Let OA represents a given vector \(\vec a\) defined by three mutually perpendicular axes x, y, z.

$$\text {Then},\: \vec a = x\hat I + y\hat j + z\hat k $$

Where \(\hat I,\: \hat j\) and \(\hat k\) are unit vectors along x, y and x axis.

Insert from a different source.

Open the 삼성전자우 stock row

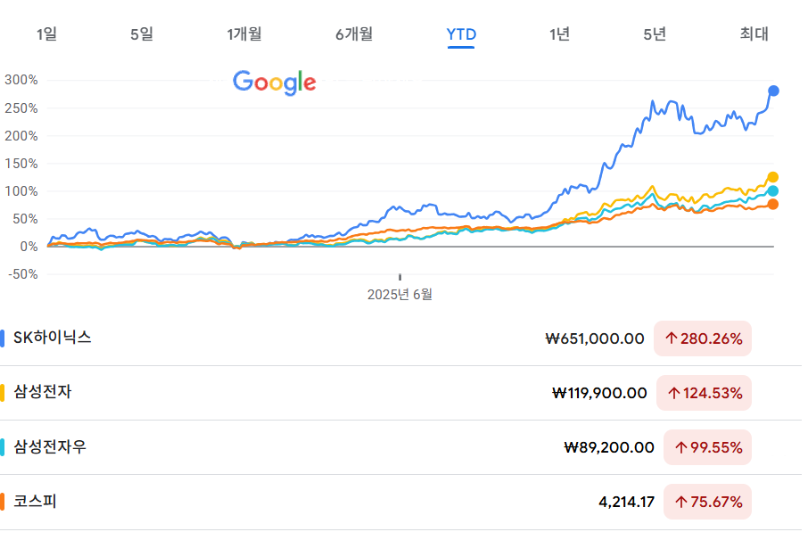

\begin{align*} |\vec a|&= \sqrt {x^2 + y^2 + z^2} \\ \text {Now}\: \hat a &= \frac { x\hat I + y\hat j + z\hat k }{\sqrt {x^2 + y^2 + z^2} }\\ \hat a &= \frac {x}{\sqrt {x^2 + y^2 + z^2} }\hat I +\frac {y}{\sqrt {x^2 + y^2 + z^2} }\hat j + \frac {z}{\sqrt {x^2 + y^2 + z^2} }\hat k \\ &= \cos \alpha \hat I +\cos \beta \hat j+\cos \gamma \hat k \\ \end{align*}

Where \(\cos \alpha, \: \cos \beta ,\: \cos \: \gamma \) are direction cosines of OA with x, y and z axes respectively. But

\begin{align*} |\hat a| = \sqrt {\cos ^2\alpha + \cos ^2\beta + \cos ^2 \gamma } &= 1 \\ \text {or,}\: \sqrt {\cos ^2\alpha + \cos ^2\beta + \cos ^2 \gamma} &= 1\end{align*}

Thus sum of square of three direction cosines of a vector is equal to unity.

1. Product of two vectors

   Dot product or scalar product: The dot or scalar Product of two vectors \(\vec A\) and \(\vec B\), denoted by \(\vec A . \vec B\) is defined as the product of the magnitudes of \(\vec A\) and \(\vec B\) and the cosines of the angle \(\theta \) between them.
   The following laws are valid:
   1. \(\vec A.\vec B =\vec B.\vec A\) commutative law
   2.\( \vec A. (\vec B + \vec C) = \vec A. \vec B + \vec A. \vec C \) distributive law
   3. \(m(\vec A.\vec B) =(m\vec A).\vec B = \vec A. (m\vec B) = (\vec A.\vec B)M,\) where m is a scalar.
   4. If \(\vec A = A_1\vec i + A_2\vec j + A_3\vec k \) and \(\vec B = B_1\vec I + B_2\vec j + B_3\vec k,\) then
   $$\vec A.\vec B =A_1.B_1 + A_2B_2 + A_3B_3 $$
   $$\vec A.\vec A = A^2 = A_1^2 + A_2^2 + A_3^2$$
   $$\vec B. \vec B = B^2 =B_1^2 + B_2^2 + B_3^2$$
   6. If \( \vec A.\vec B = 0 \) and \(\vec A \) and \(\vec B \) are null vetors, then \(\vec A \) and \(\vec B\) are perpendicular.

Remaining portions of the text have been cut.